Modern Software Engineering: Doing What Works to Build Better Software Faster
April, 2025
Efficiently building software. That’s what this book is about. It frames our work not (only) as craft, art, or magic, but also as an engineering discipline rooted in empiricism and iteration.
Principles like testability, observability, and incremental change form the foundation. The book emphasizes short iteration cycles, tight feedback loops, and comprehensive automated testing. These aren’t just good practices—they’re essential for scaling and sustaining modern systems.
The verdict is in: the book Accelerate (read it if you haven’t) did the work for us. The ideas here are proven to help companies build software better, faster, and cheaper.
A fantastic side effect is reducing cognitive load—on you, your team, and the many future versions of yourself who’ll have to revisit this code. Simplicity, clarity, and minimizing unnecessary coordination become first-class goals.

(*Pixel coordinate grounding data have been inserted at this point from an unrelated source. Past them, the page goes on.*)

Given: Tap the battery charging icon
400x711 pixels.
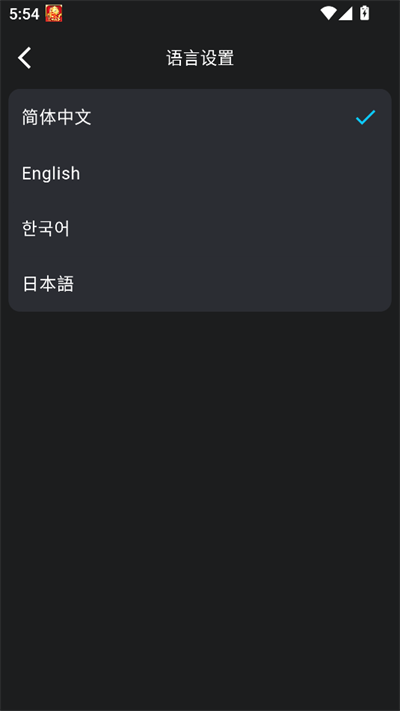Looking at the screenshot, I should pos(364,13).

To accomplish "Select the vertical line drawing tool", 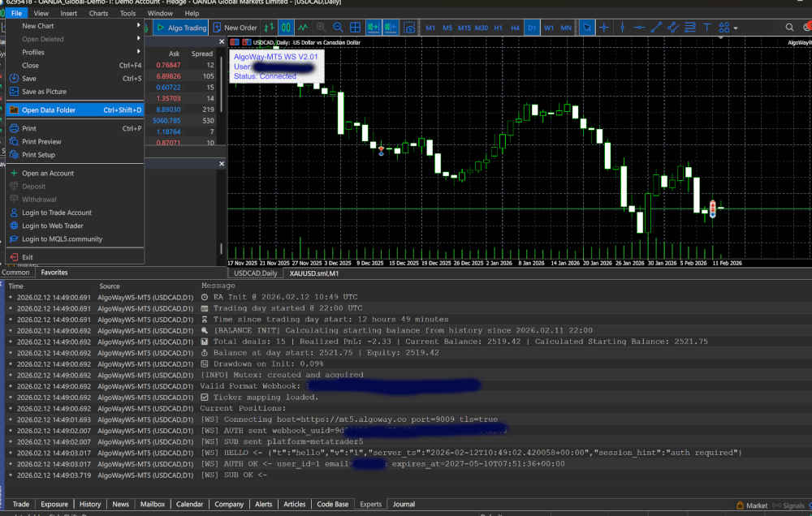I will coord(622,28).
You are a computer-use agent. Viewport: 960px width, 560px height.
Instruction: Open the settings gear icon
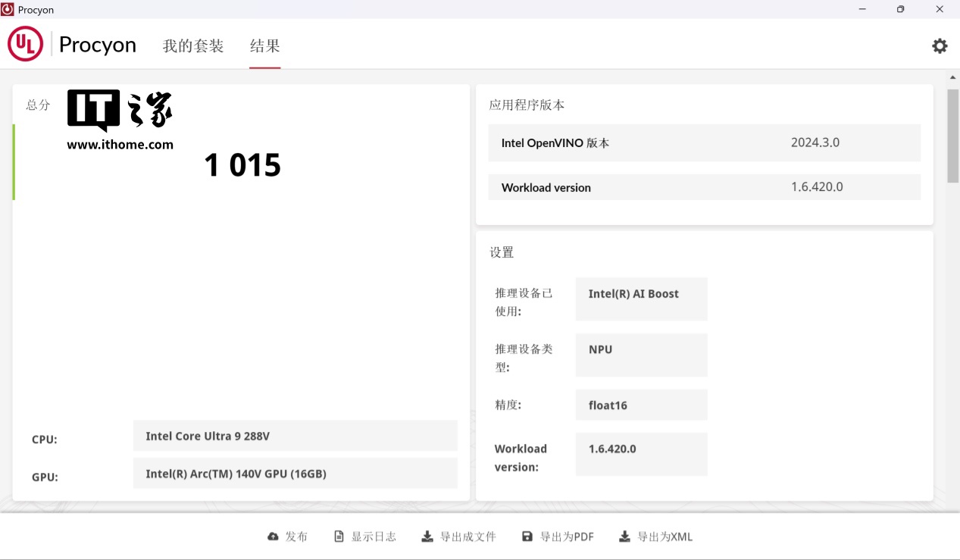(x=940, y=46)
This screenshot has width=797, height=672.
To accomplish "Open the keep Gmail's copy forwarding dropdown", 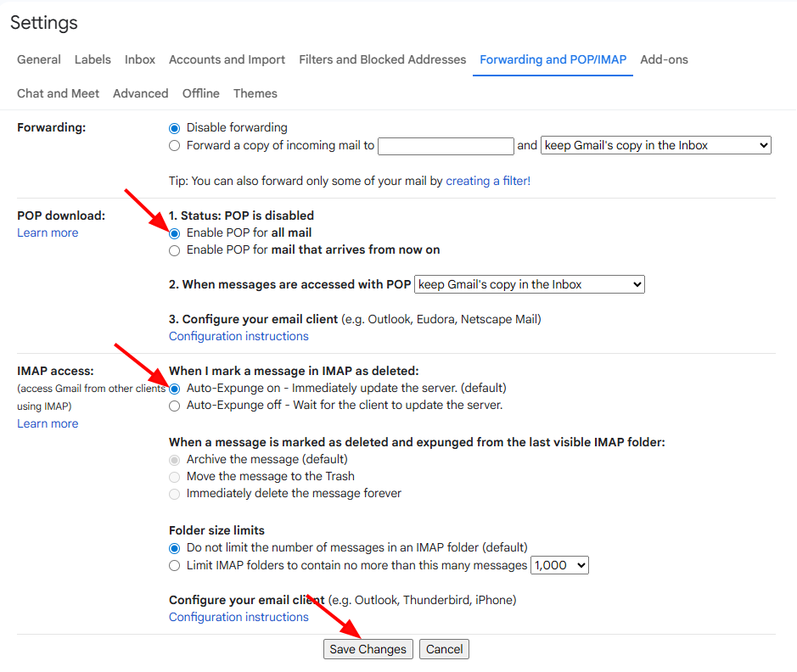I will click(655, 146).
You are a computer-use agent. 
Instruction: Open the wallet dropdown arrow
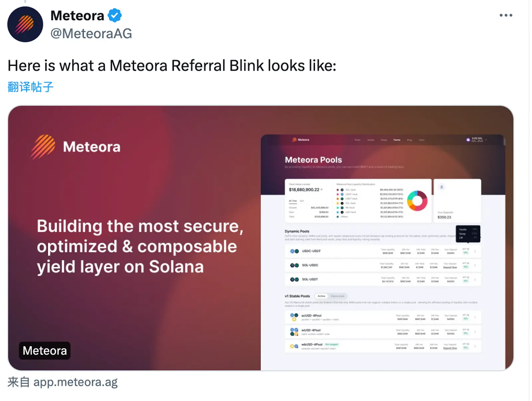pos(486,140)
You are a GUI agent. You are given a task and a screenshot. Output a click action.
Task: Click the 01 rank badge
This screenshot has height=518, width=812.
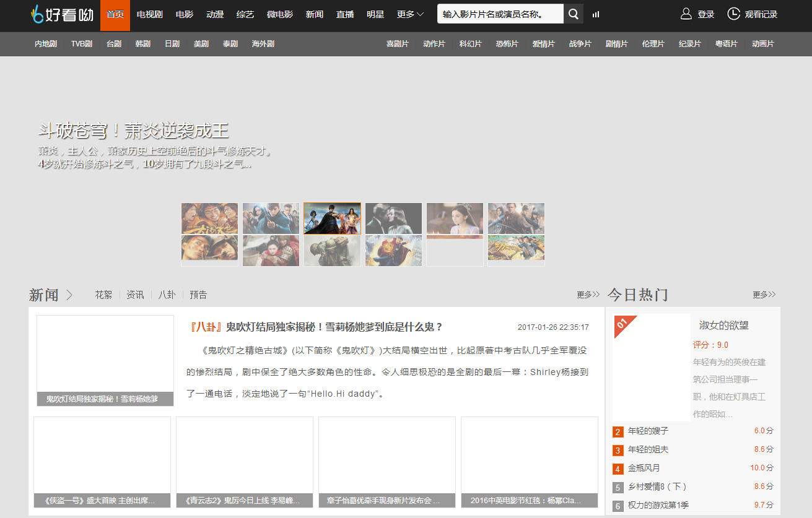(622, 324)
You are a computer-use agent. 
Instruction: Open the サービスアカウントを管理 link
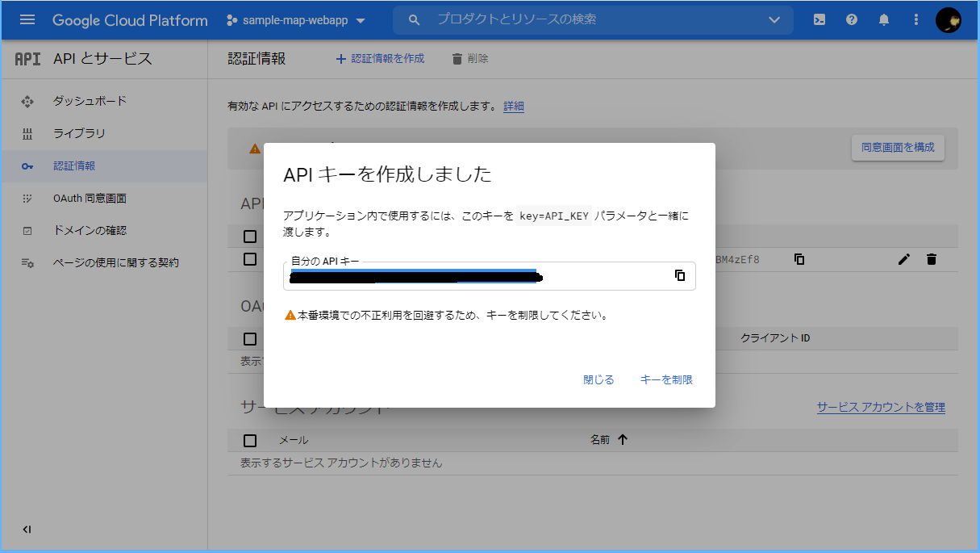click(x=880, y=408)
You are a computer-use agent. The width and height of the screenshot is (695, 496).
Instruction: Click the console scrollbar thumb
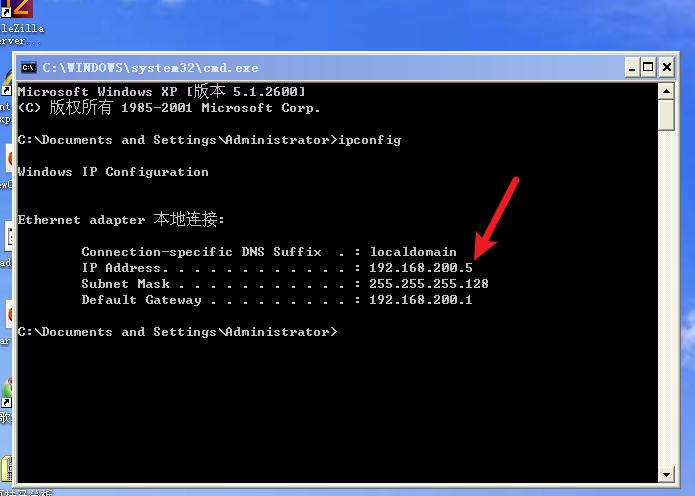[666, 115]
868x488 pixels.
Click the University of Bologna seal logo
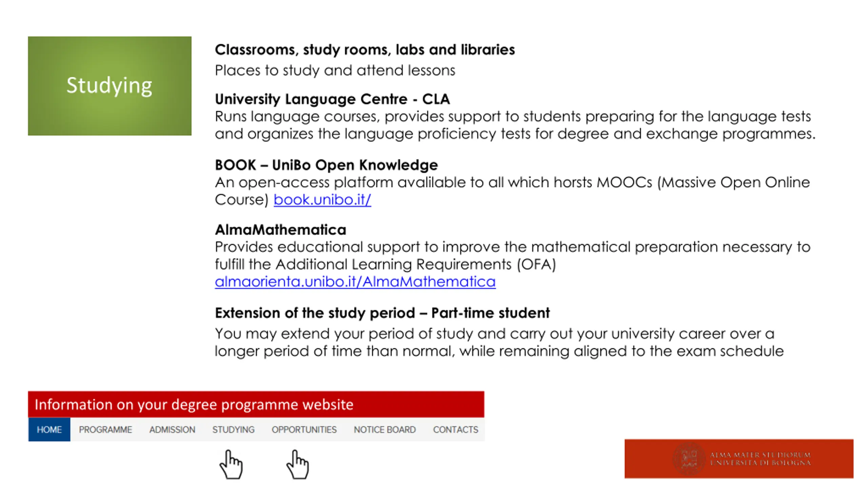click(x=689, y=459)
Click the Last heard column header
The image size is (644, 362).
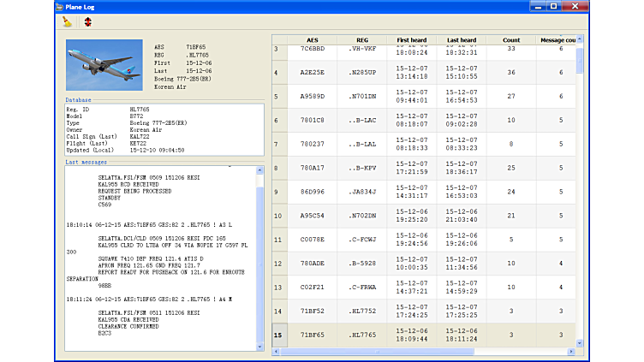point(462,40)
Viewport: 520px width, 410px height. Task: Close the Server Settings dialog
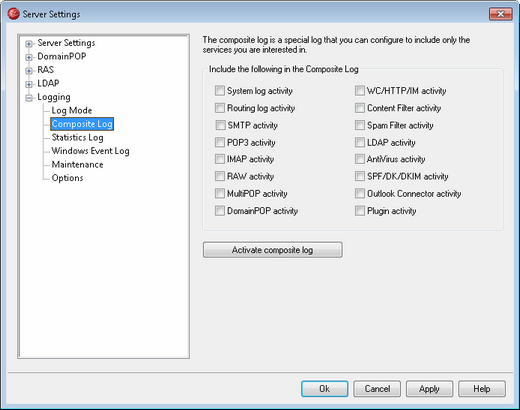coord(500,14)
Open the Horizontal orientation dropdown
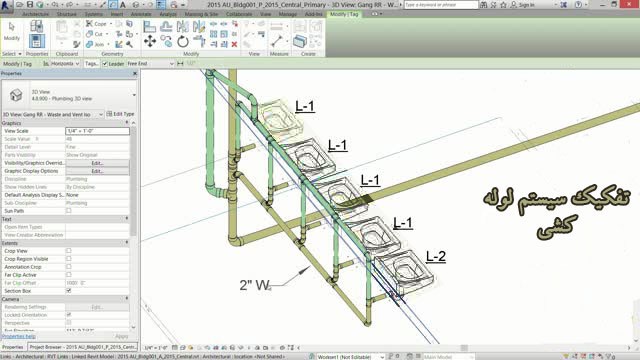The image size is (640, 360). tap(61, 64)
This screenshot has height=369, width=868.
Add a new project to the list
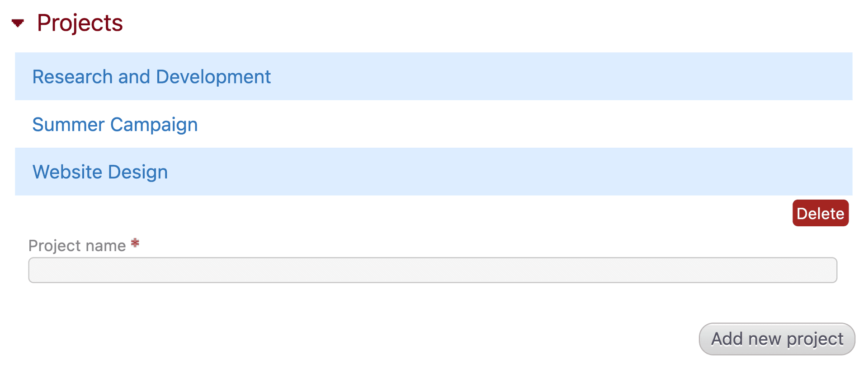(777, 338)
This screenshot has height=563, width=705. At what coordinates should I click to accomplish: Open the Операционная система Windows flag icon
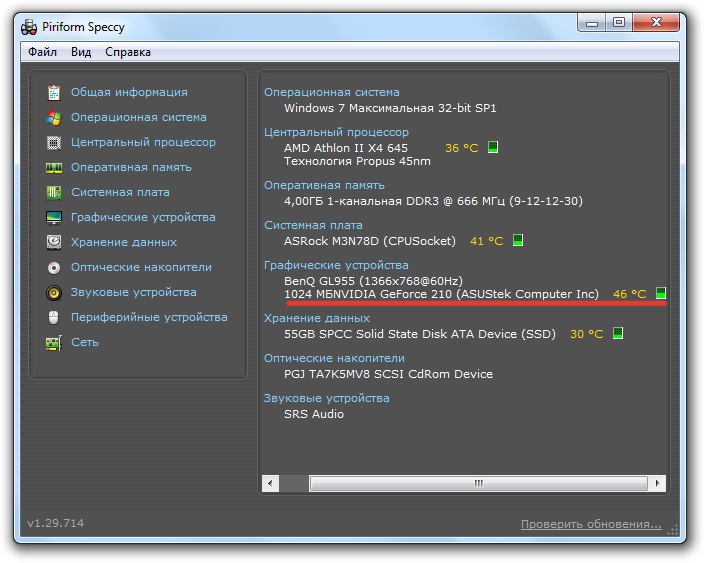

It’s interesting that other industries have already adopted the strategies in this book, even though it’s much more expensive for them to do so. While software engineering has its hard parts, we’re able to do more—and act with an agility unavailable to others.
Compared with building a bridge: once the concrete has hardened, you’re committed. In software, we can cut the bridge out, change a few things, and paste it back into reality! We can even paste it somewhere else just to see what happens! I assume bridge builders would love to be able to do that.